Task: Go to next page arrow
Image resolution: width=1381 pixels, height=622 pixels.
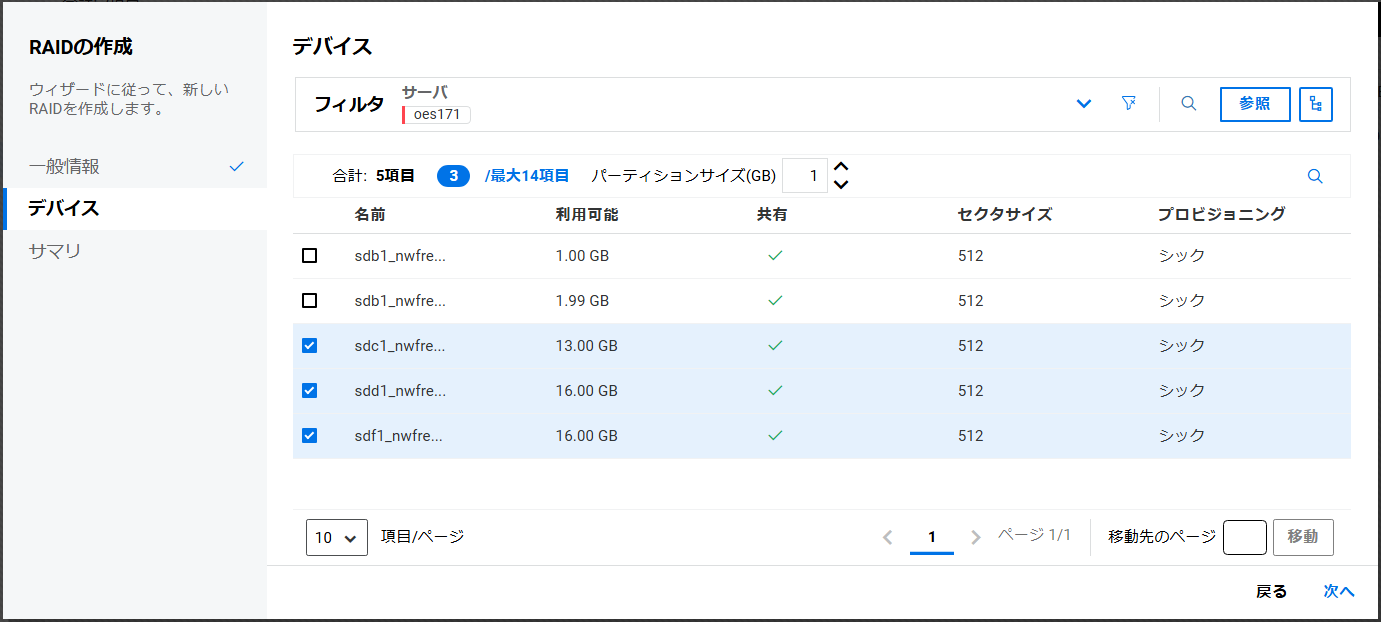Action: pos(976,538)
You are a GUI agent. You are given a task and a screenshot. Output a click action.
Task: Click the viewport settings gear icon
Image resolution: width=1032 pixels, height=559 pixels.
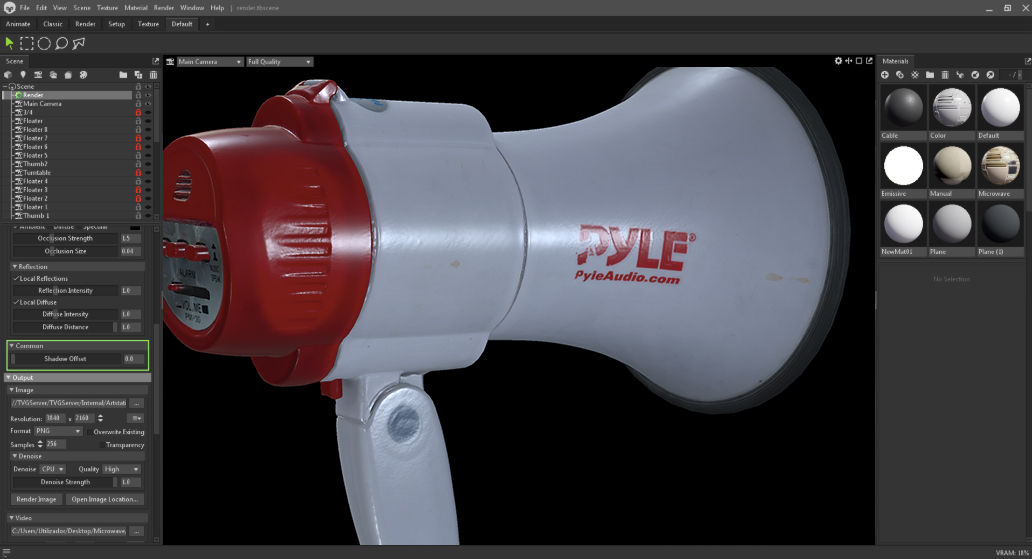[x=838, y=62]
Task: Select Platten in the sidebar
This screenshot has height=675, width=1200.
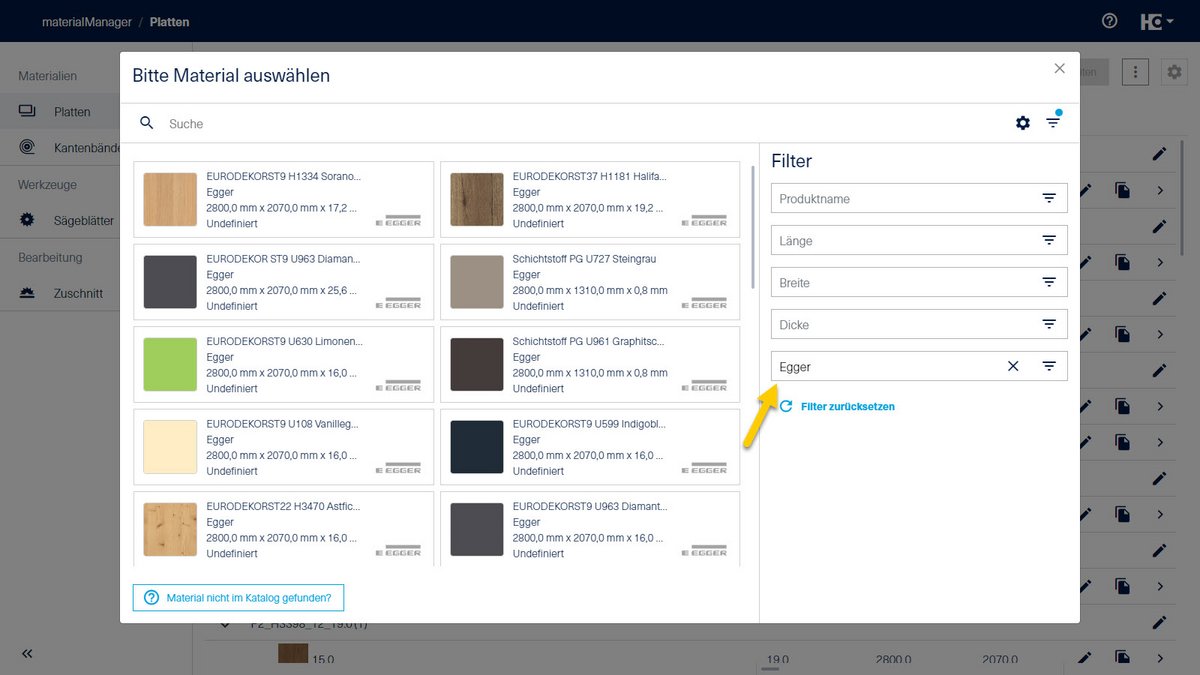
.....
- [Schriftliche Aufgabe]:
Zitiere sämtliche Zeilen oben wortgetreu und ohne Auslassungen. Lass die Bilder dabei weg.

- [Richtige Antwort]:
Task: Go to next page arrow
Image resolution: width=1381 pixels, height=622 pixels.
Action: pos(976,538)
You are a GUI agent. You are given a task and a screenshot. Output a click action.
Task: Click the viewport settings gear icon
Image resolution: width=1032 pixels, height=559 pixels.
[x=838, y=62]
Task: Select Platten in the sidebar
This screenshot has height=675, width=1200.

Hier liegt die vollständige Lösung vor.